Working on commission isn't a problem, we all are in some ways, and me, I'm on 100% commission, if my company doesn't earn I don't eat.



> At the ripe old age of 20 I've been given an opportunity that you probably wouldn't have dreamed about in your youth.


^^^ Incredibly condescending statement, should we put it down to the exuberance of youth?^^^


----------



## JonGard (Aug 18, 2013)

mattmurphy511 said:


> Hey I'm not in sales for that warm fuzzy feeling at the end of each week.


Oh dear.


----------



## mattmurphy511 (Apr 11, 2015)

If you're 100% commission how do you survive Ramadan?

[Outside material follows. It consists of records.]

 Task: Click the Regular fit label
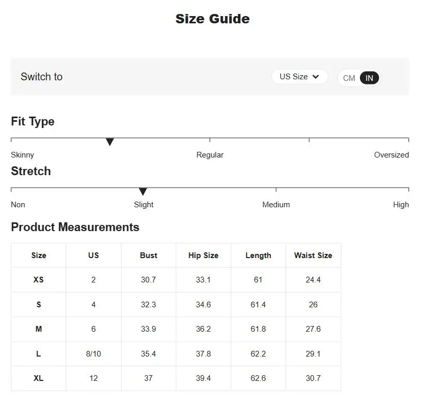pyautogui.click(x=210, y=155)
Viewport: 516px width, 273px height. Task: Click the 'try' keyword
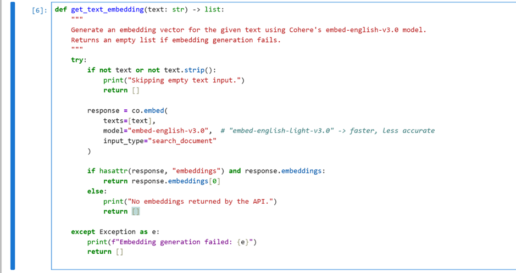[x=78, y=60]
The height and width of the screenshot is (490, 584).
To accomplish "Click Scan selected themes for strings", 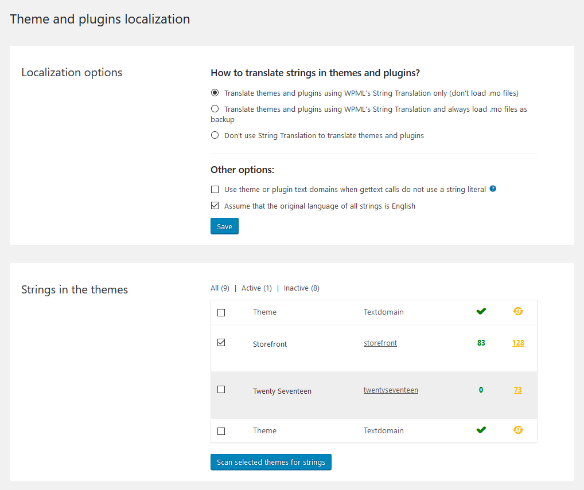I will [x=271, y=462].
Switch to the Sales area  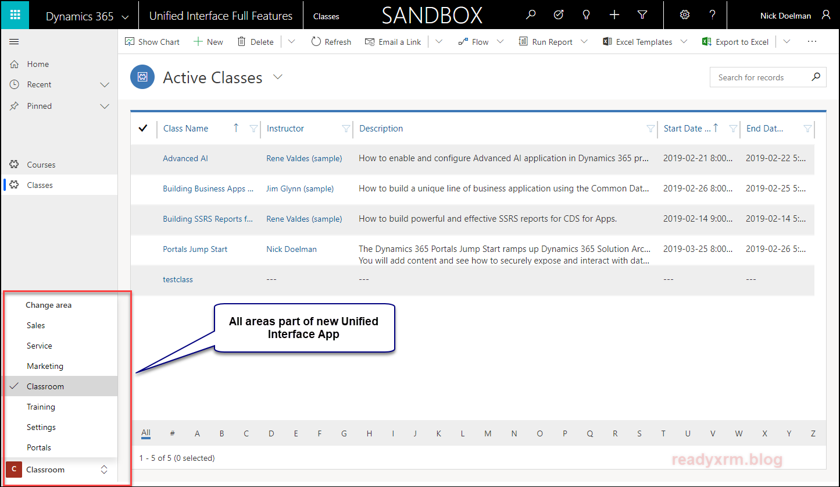[36, 325]
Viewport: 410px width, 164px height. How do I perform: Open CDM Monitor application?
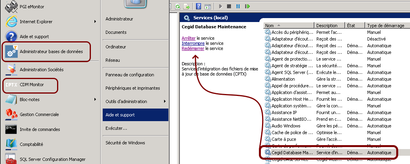pos(31,84)
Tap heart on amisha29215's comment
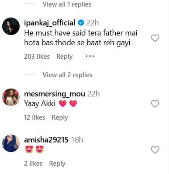 click(x=155, y=150)
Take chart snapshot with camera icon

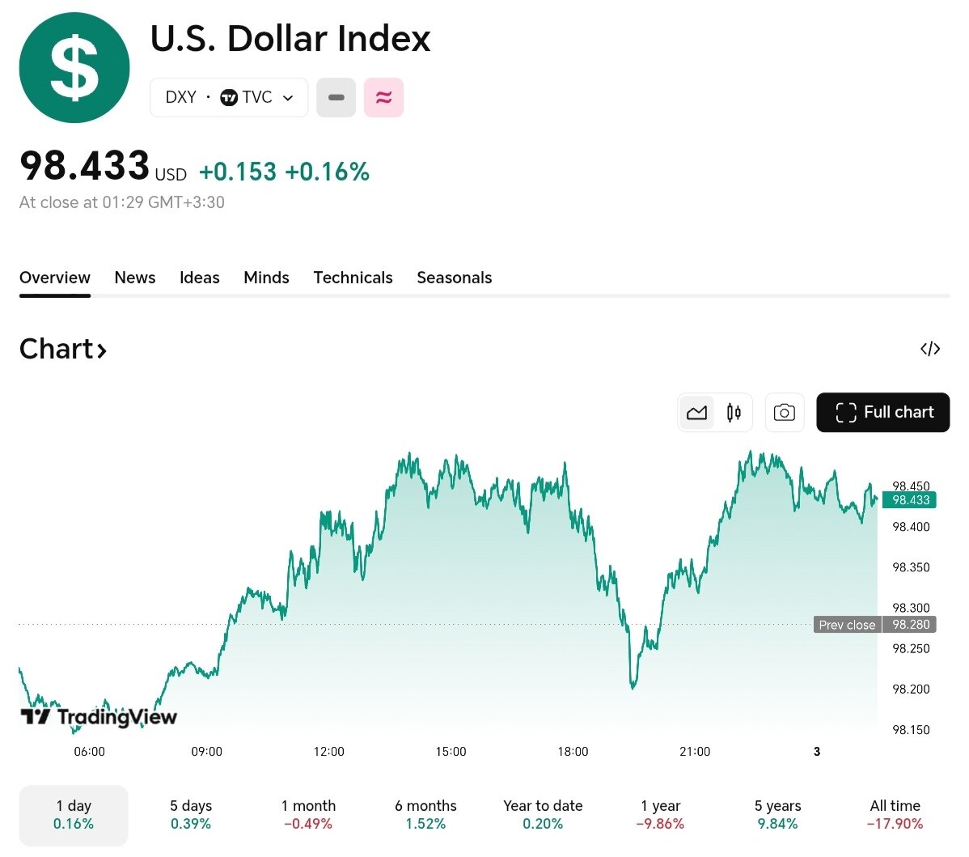pos(784,413)
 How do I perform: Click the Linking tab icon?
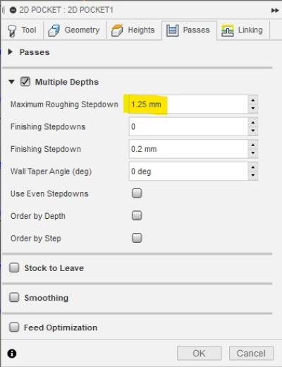click(228, 30)
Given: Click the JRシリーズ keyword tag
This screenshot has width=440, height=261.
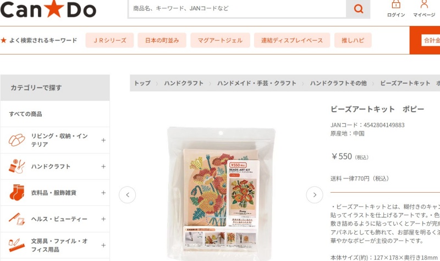Looking at the screenshot, I should click(109, 40).
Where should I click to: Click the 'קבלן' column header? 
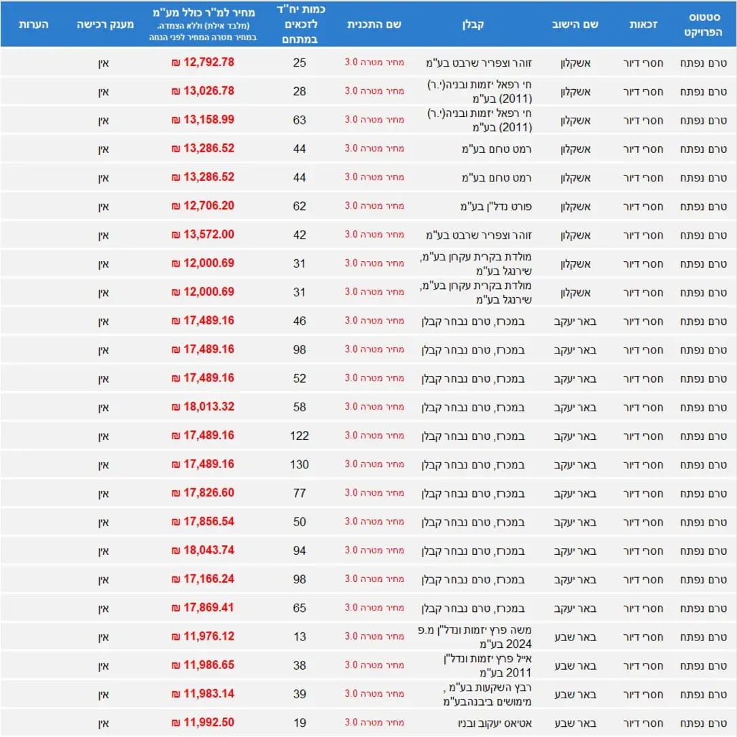click(474, 24)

With 85% of people in Dubai being expats I'm sure there are some people still doing business. Otherwise wouldn't Dubai become a seasonal work place?


----------



## The Rascal (Aug 6, 2014)

mattmurphy511 said:


> If you're 100% commission how do you survive Ramadan?
> 
> With 85% of people in Dubai being expats I'm sure there are some people still doing business. Otherwise wouldn't Dubai become a seasonal work place?


It's called cashflow....


----------



## TallyHo (Aug 21, 2011)

When I was 20 years old I was in university and a damn good one at that.

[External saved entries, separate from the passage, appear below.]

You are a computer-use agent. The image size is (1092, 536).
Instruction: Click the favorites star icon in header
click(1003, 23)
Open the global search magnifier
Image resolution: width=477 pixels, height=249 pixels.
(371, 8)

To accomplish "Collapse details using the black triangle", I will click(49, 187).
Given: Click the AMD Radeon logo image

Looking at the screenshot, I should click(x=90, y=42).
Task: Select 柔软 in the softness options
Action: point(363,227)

I knew the future was full of opportunities and that it would be up to me to seize them. But I also knew that due diligence before doing anything is a requisite for having a successful life. 

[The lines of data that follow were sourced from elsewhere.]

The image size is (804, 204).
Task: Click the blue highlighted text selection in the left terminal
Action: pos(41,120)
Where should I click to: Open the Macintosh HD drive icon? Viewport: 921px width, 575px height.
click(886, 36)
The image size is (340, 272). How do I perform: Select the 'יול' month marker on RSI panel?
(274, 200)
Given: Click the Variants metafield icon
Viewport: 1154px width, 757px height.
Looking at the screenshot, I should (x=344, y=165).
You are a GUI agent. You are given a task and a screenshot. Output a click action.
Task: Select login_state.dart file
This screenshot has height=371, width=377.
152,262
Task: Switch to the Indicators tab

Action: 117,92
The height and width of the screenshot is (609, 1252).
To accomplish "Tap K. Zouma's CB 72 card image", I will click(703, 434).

Have you done your due diligence about moving to Dubai on 7K a month? On your employer? The turnover of staff in the firm? The frequency of commissions? What sales volumes do you need to achieve to earn another 7K a month in commission, as you'd need 14K just to survive decently in a flatshare and not be sweating bullets by the end of each month because the rent is due and there's .00 fils in your bank account? Have you done any due diligence in Dubai?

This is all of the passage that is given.